Written exercise:
Reproduce the listing below word for word, omitting the pictures from your answer.
================
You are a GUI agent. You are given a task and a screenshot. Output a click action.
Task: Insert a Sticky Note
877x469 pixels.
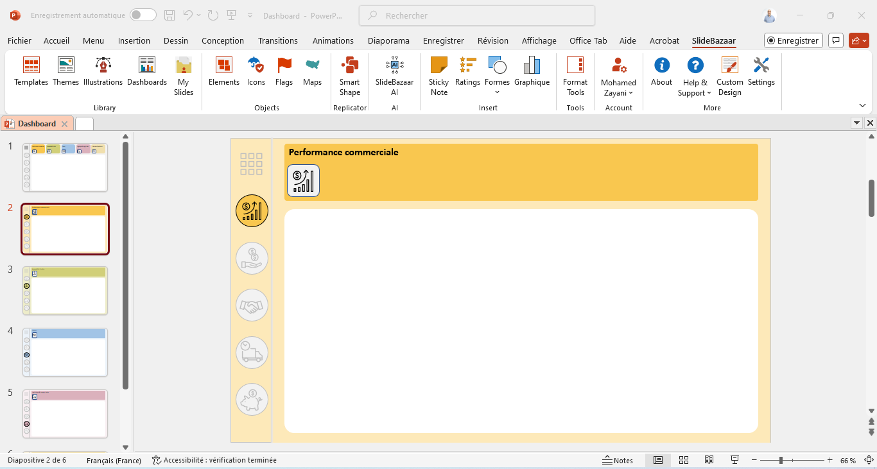click(x=439, y=76)
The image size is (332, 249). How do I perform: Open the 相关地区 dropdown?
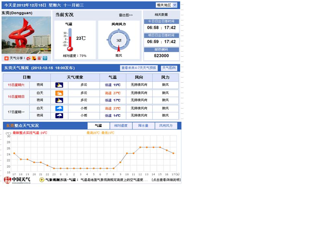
================
Answer below:
You are a GUI agent. You are given a task and a screenshot. Output a click action.
Task: Insert a Sticky Note
877x469 pixels.
click(x=439, y=76)
The image size is (332, 249). How do I perform: Open the 相关地区 dropdown?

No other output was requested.